Excerpt to read:
# Power supply options for a 4lane maxtrax



## ski23 (Apr 4, 2012)

Hey all, looking to get a power supply for a 4 lane track. Not sure what amps/volts I will need. What are my options, what should I stay away from and if someone has one laying around for sale let me know. Thanks in advance


Also looking for a trackmate interface


----------



## brownie374 (Nov 21, 2007)

Very cool


----------



## brownie374 (Nov 21, 2007)

Buy new from trackmate then you know it won't be junk.thats where my power cams from


----------



## honda27 (Apr 17, 2008)

*track mate*

hey mike rita has a new track mate at her house for sale . and partspig has a power supply 4 sale.


----------



## Steelix_70 (Feb 19, 2012)

Mike congrats on the track cannot wait to come play on it. I did here these place​ makes the power supply for track mate, I'm not that far into it yet but I'm going to look into this place, 10amp is what I was told to get. 
Ed

http://www.mastechpowersupply.com/dc-power-supply/switching-power-supply/mastech-regulated-variable-dc-power-supply-30v-10a-hy3010e/prod_14.html


----------



## wheelszk (Jul 8, 2006)

That would be the one, works great. :thumbsup:


----------



## beast1624 (Mar 28, 2009)

We purchased the 30v 10a dual output unit (HY3010E-3) about 3 years ago and have been very pleased with it. You can hook the 2 outputs up parallel and get 30v and 20a. We have carried this supply to two of our series races, one on an 8 lane Bowman track, and it has always more than met the demands. Mastech makes a good product.


----------



## NTxSlotCars (May 27, 2008)

wow,$550 ? I think I'm just gonna go back to batteries.


----------



## beast1624 (Mar 28, 2009)

Actually only $269.95


----------



## NTxSlotCars (May 27, 2008)

Whatta deal! I'll take two!
I need to come over and see it.


----------



## beast1624 (Mar 28, 2009)

We used it up at Bill's race. His power supply was a fixed 18v 5a so I brought mine so we could do 20v like the rest of the tracks.

Interface element rows
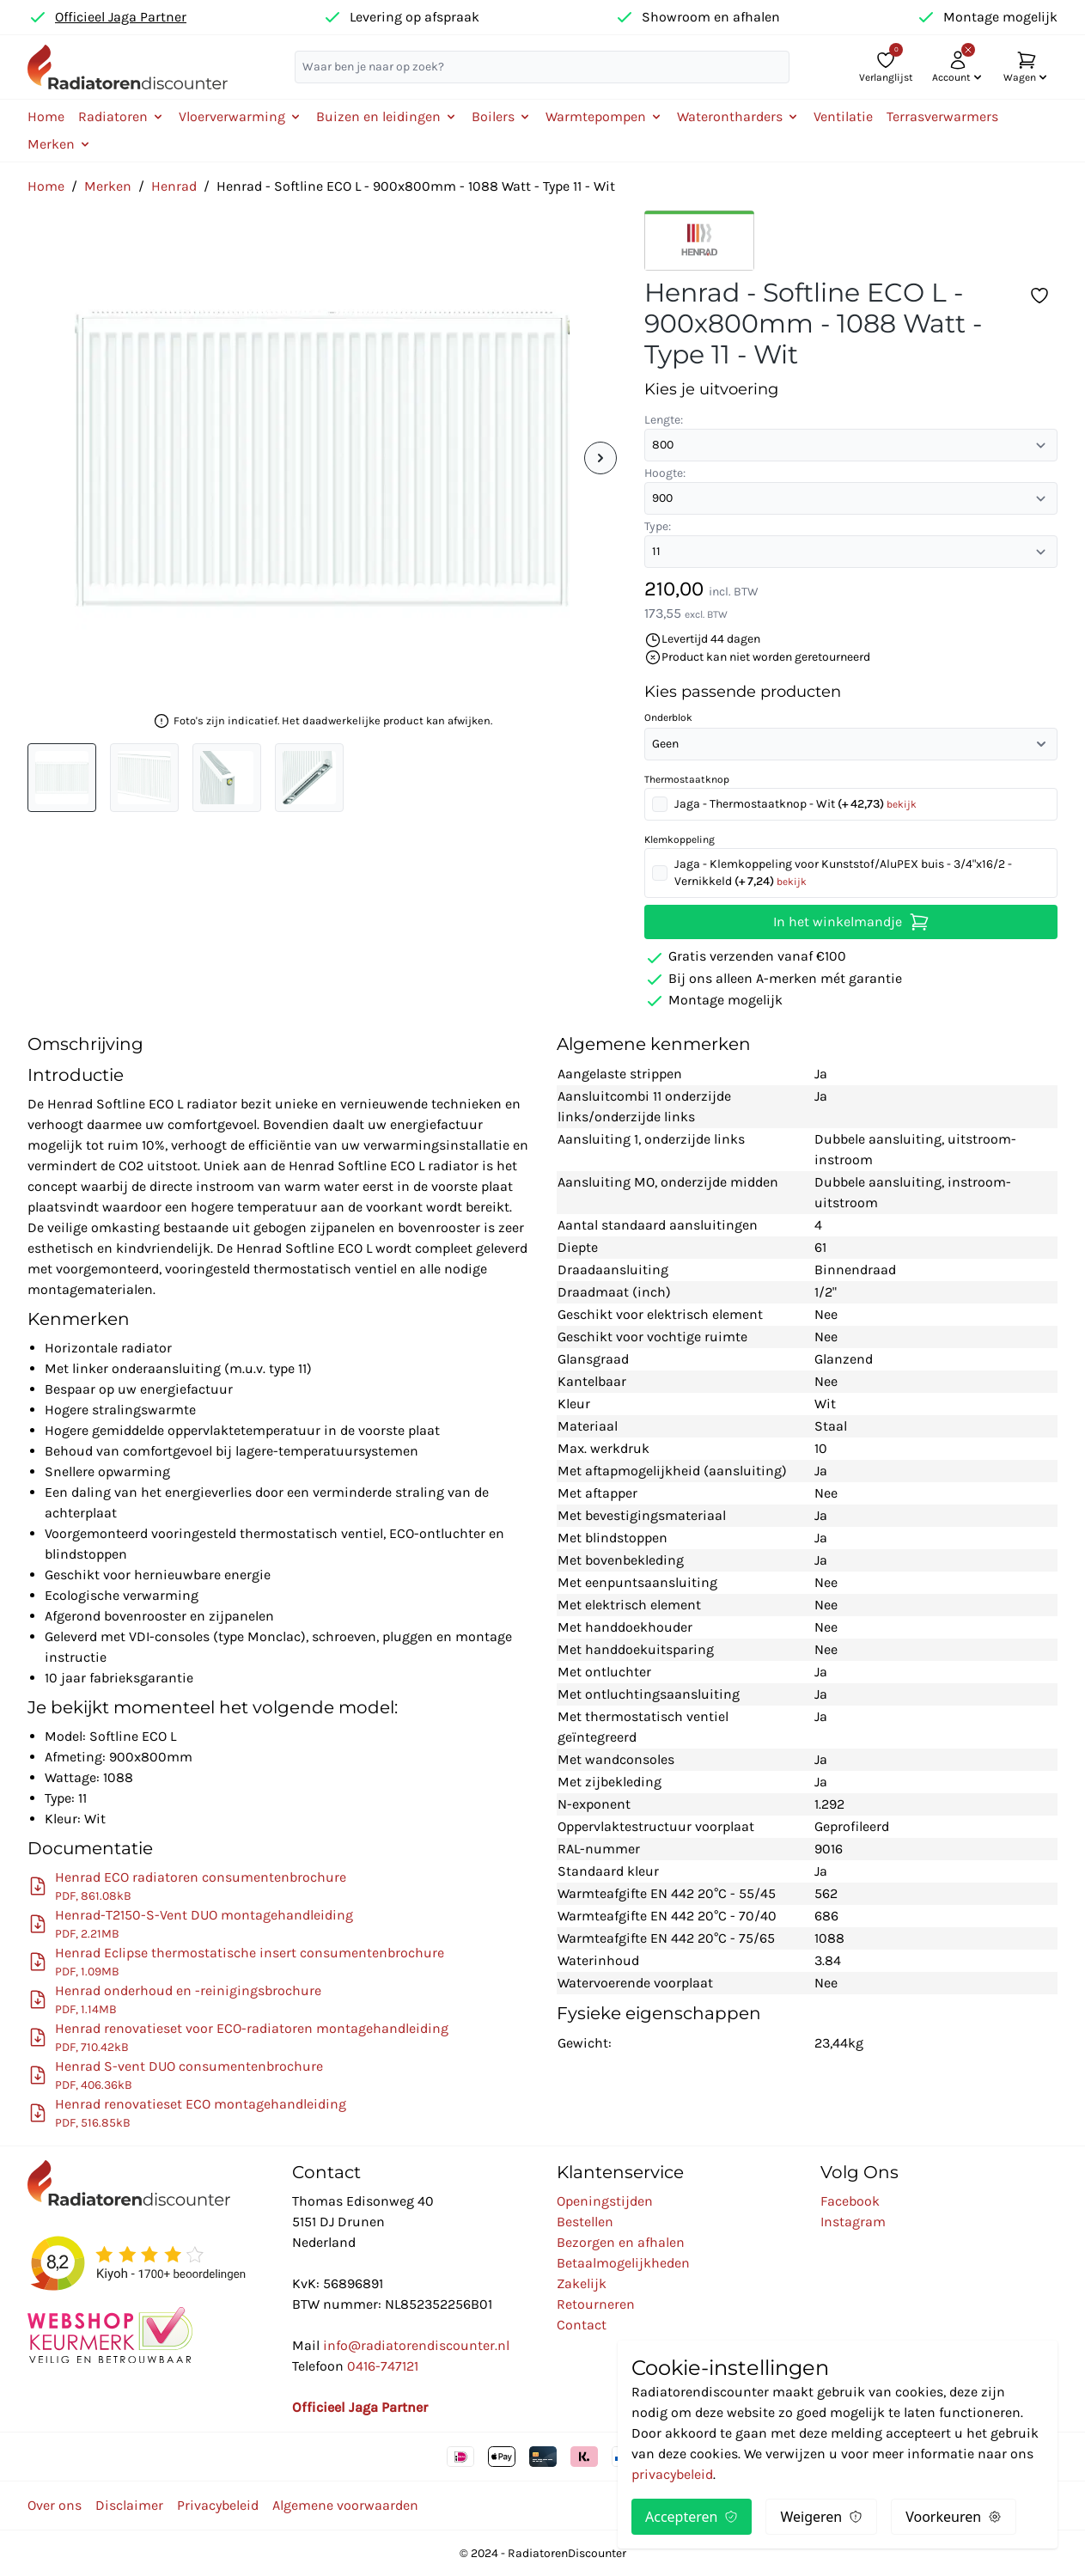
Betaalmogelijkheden (623, 2263)
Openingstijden (605, 2201)
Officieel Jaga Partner (120, 17)
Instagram (853, 2221)
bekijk (902, 804)
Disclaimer (129, 2505)
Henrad (174, 186)
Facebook (850, 2201)
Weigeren (821, 2516)
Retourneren (596, 2304)
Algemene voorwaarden (345, 2505)
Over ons (54, 2505)
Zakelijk (582, 2283)
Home (45, 116)
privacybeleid (672, 2474)
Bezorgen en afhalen (621, 2242)
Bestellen (585, 2221)
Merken (107, 186)
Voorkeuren (953, 2516)
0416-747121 (382, 2366)
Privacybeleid (218, 2505)
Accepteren (691, 2516)
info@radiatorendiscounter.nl (416, 2345)
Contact (582, 2325)
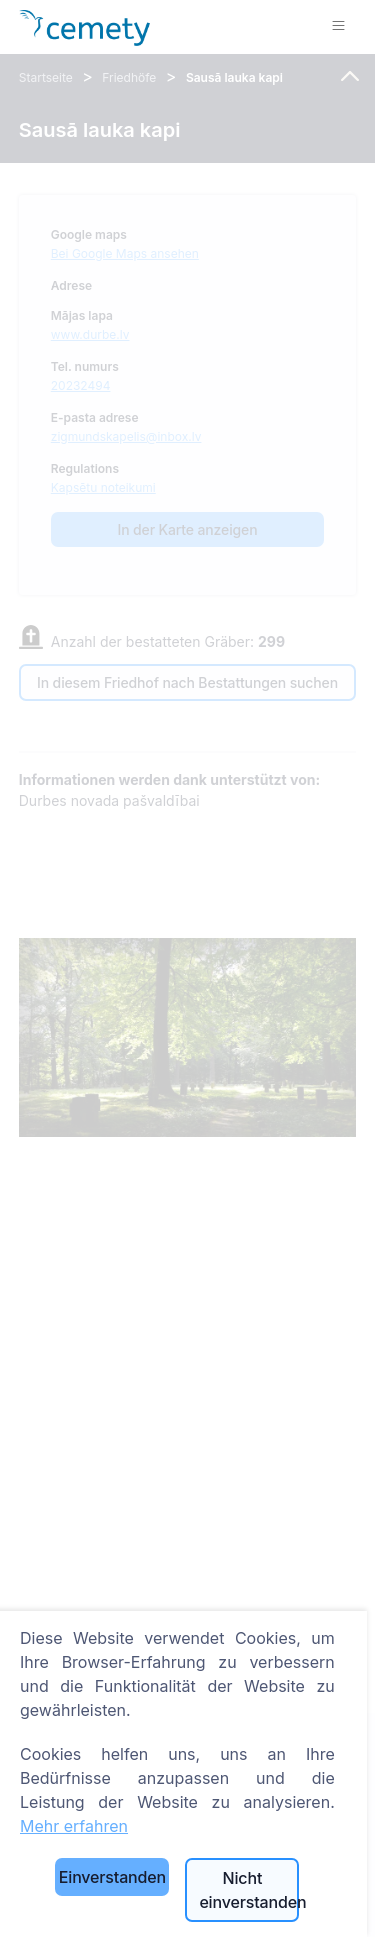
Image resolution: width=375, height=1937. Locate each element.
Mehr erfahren (74, 1826)
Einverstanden (112, 1877)
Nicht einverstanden (249, 1890)
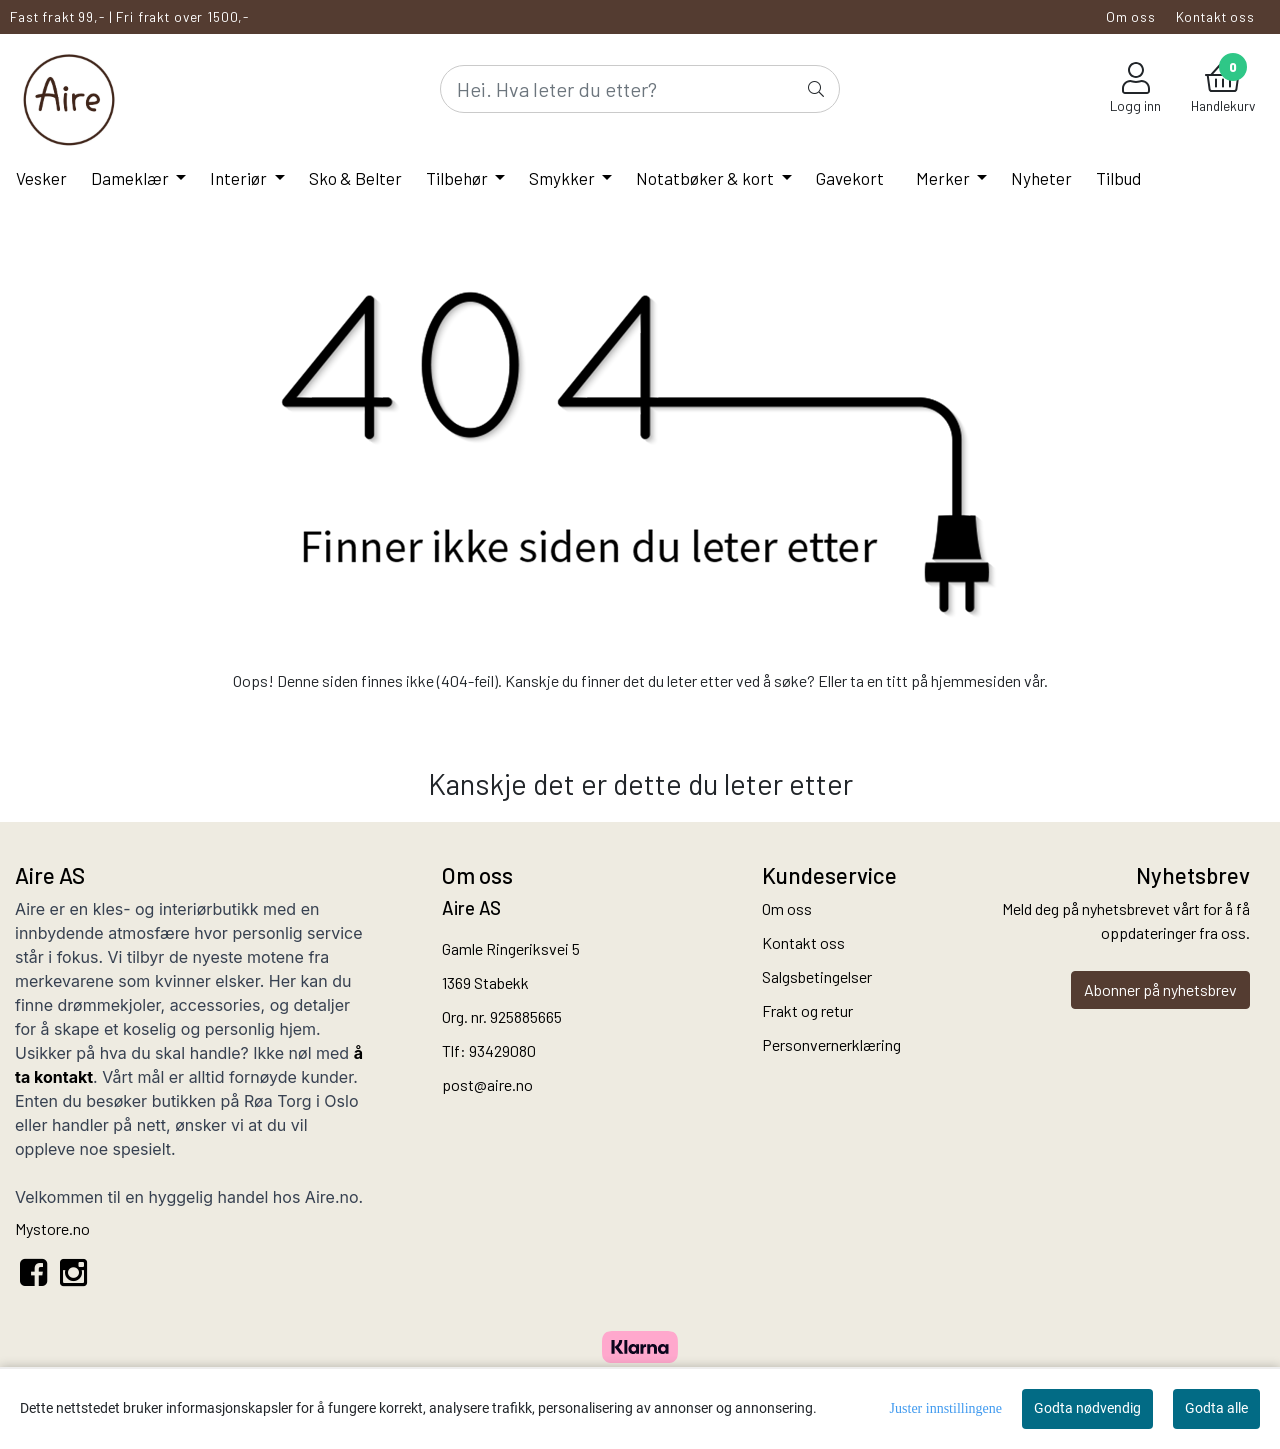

Aim of the exercise:
Edit the power supply thread from "hey mike rita" to "told to get.", putting "15amp" where it has "10amp". The rows are separate material and have no connection to the power supply thread.

The result:
hey mike rita has a new track mate at her house for sale . and partspig has a power supply 4 sale.


----------



## Steelix_70 (Feb 19, 2012)

Mike congrats on the track cannot wait to come play on it. I did here these place​ makes the power supply for track mate, I'm not that far into it yet but I'm going to look into this place, 15amp is what I was told to get.